From 67f575bd7349542ae324900758d471115b87c09a Mon Sep 17 00:00:00 2001
From: g147 <26509147+g147@users.noreply.github.com>
Date: Tue, 16 Jul 2024 09:58:51 +0530
Subject: [PATCH] puncia[0.20]
---
README.md | 42 ++++++++++++++++++++++++------------------
puncia/__main__.py | 30 ++++++++++++++++++++++++++----
setup.py | 2 +-
3 files changed, 51 insertions(+), 23 deletions(-)

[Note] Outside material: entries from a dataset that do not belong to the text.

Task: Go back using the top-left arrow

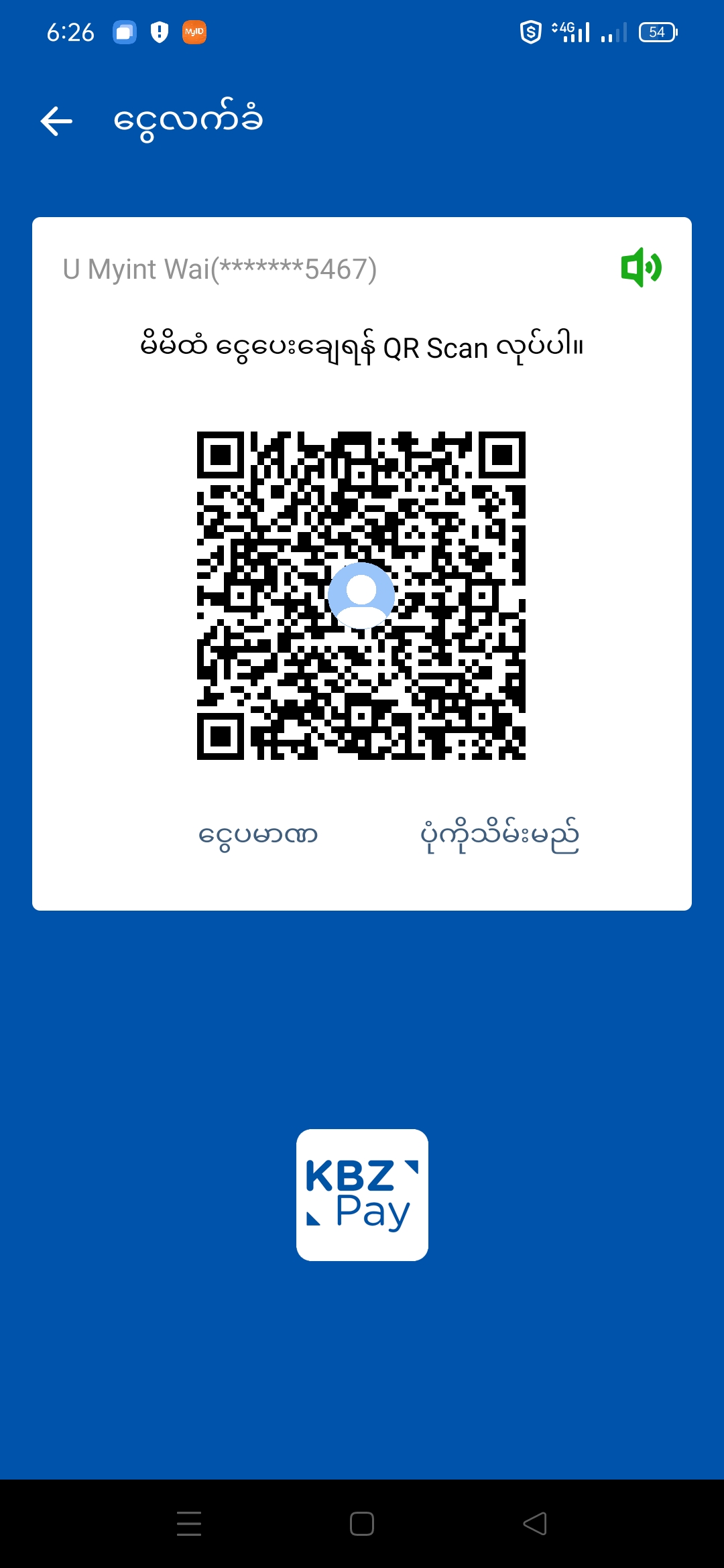Action: (57, 121)
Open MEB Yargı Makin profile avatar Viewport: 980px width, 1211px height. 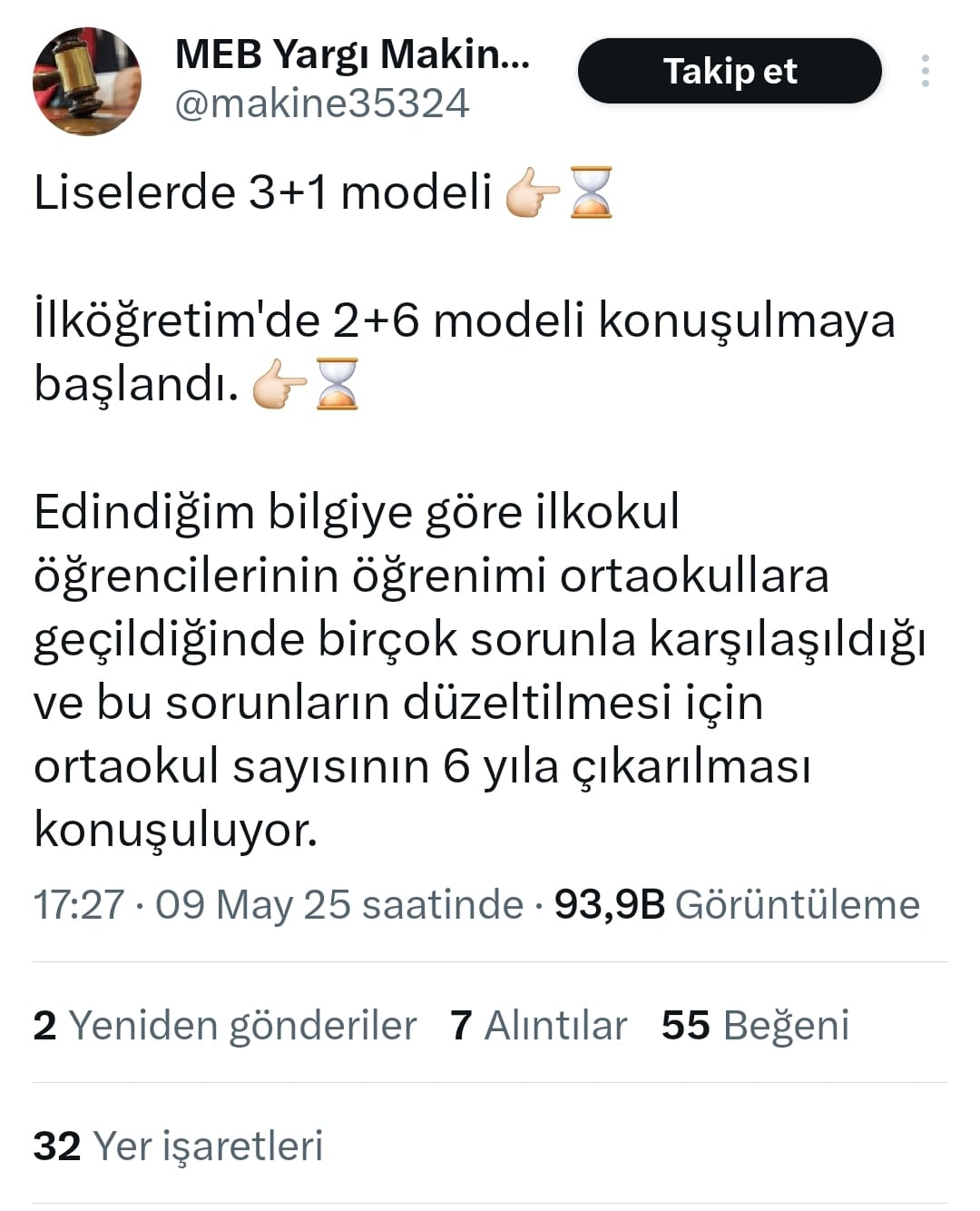[x=87, y=82]
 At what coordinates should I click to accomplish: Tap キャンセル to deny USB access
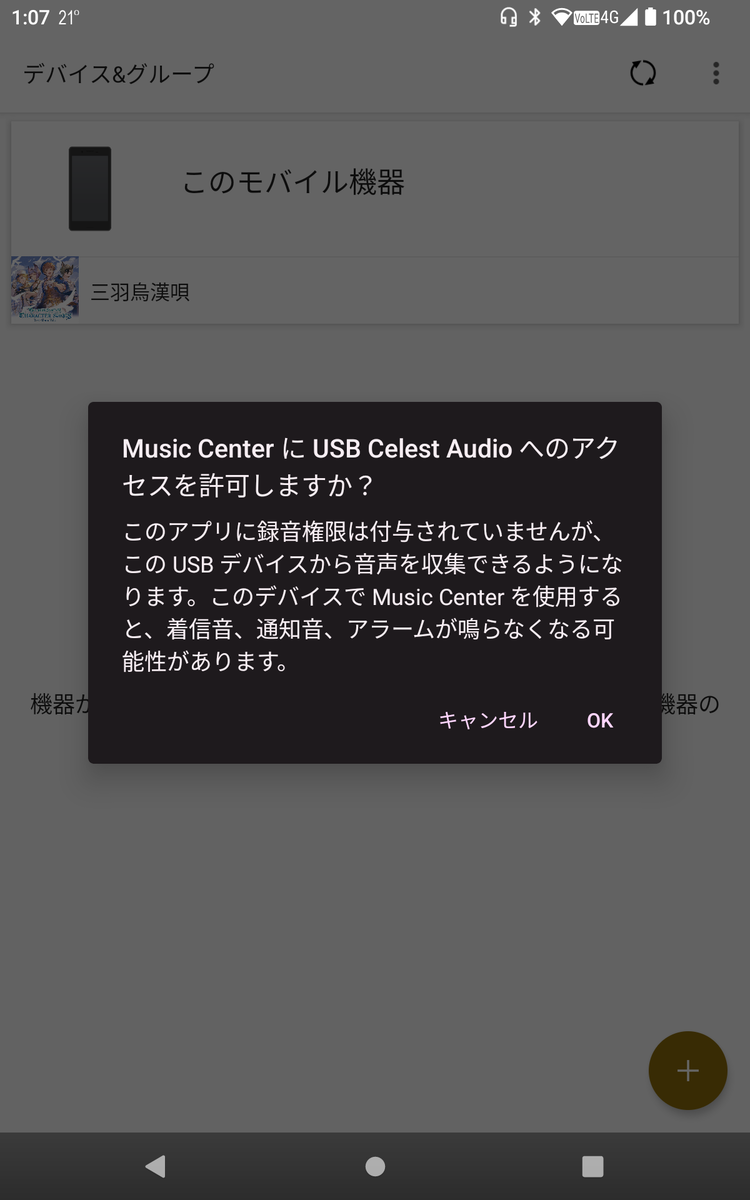(x=488, y=720)
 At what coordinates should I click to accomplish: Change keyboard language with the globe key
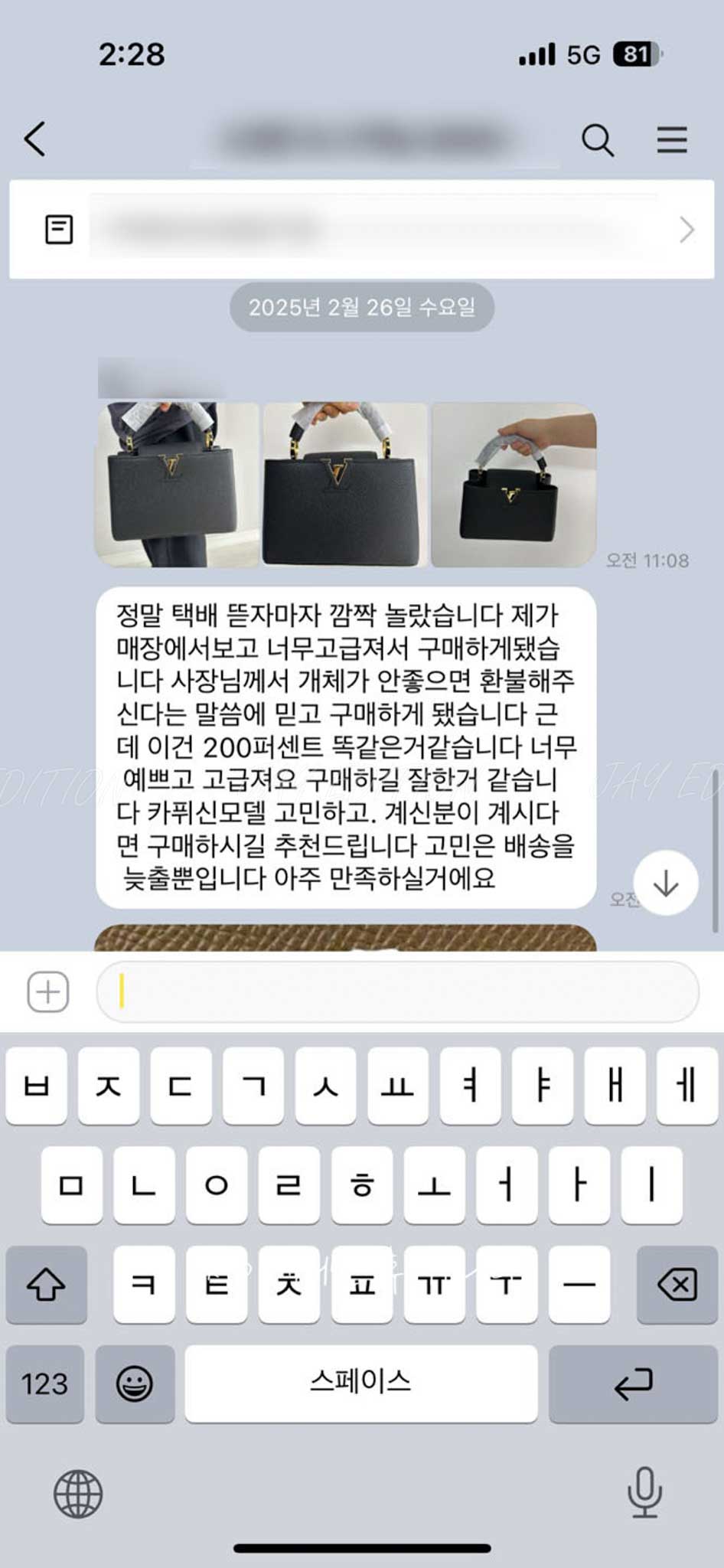point(78,1493)
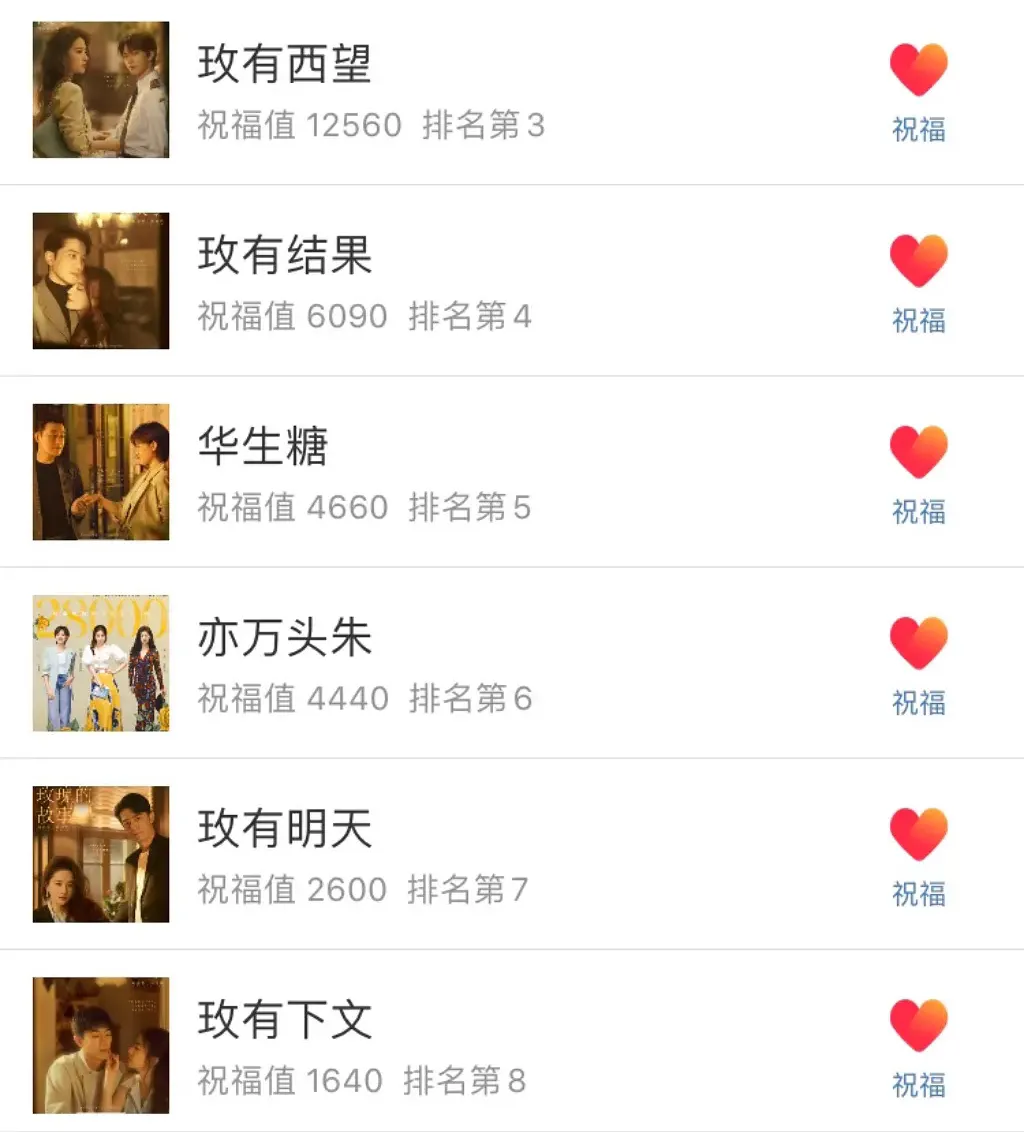Give 玫有结果 a 祝福 heart

(x=918, y=262)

diff --git a/README.md b/README.md
index db40750..1ea323b 100644
--- a/README.md
+++ b/README.md
@@ -20,27 +20,33 @@ Puncia utilizes two of our intelligent APIs to gather the results -
2. From Source - `pip3 install .`
## Usage
-1. Query Domains - `puncia subdomain `
-2. Query Exploit & Vulnerability Identifiers - `puncia exploit `
+1. Store an API key (storekey) - `puncia storekey `
+2. Query Domains (subdomain) - `puncia subdomain `
+3. Query Exploit & Vulnerability Identifiers (exploit) - `puncia exploit `
- Russian VIDs with no associated CVEs (^RU_NON_CVE)
- Chinese VIDs with no associated CVEs (^CN_NON_CVE)
+ - Daily Vulnerability & Exploit Watchlist (^WATCHLIST)
- [Supported Vulnerability Identifiers](https://github.com/ARPSyndicate/docs?tab=readme-ov-file#supported-vulnerability-identifiers)
-3. Bulk Queries - `puncia exploit `
-4. Store an API key - `puncia storekey `
-
-### Bulk Input JSON Format
-```
-{
- "subdomain": [
- "domainA.com",
- "domainB.com"
- ],
- "exploit": [
- "eoidentifierA",
- "eoidentifierB"
- ]
-}
-```
+4. Enrich CVE/GHSA Identifiers (enrich) - `puncia enrich `
+5. Bulk Queries (bulk)- `puncia bulk `
+ - Bulk Input JSON File Format
+ ```
+ {
+ "subdomain": [
+ "domainA.com",
+ "domainB.com"
+ ],
+ "exploit": [
+ "eoidentifierA",
+ "eoidentifierB"
+ ],
+ "enrich": [
+ "eoidentifierA",
+ "eoidentifierB"
+ ]
+ }
+ ```
+
## Noteworthy Mentions
- [Around 1000 exploitable cybersecurity vulnerabilities that MITRE & NIST ‘might’ have missed but China or Russia didn’t.](https://blog.arpsyndicate.io/over-a-1000-vulnerabilities-that-mitre-nist-might-have-missed-but-china-or-russia-did-not-871b2364a526)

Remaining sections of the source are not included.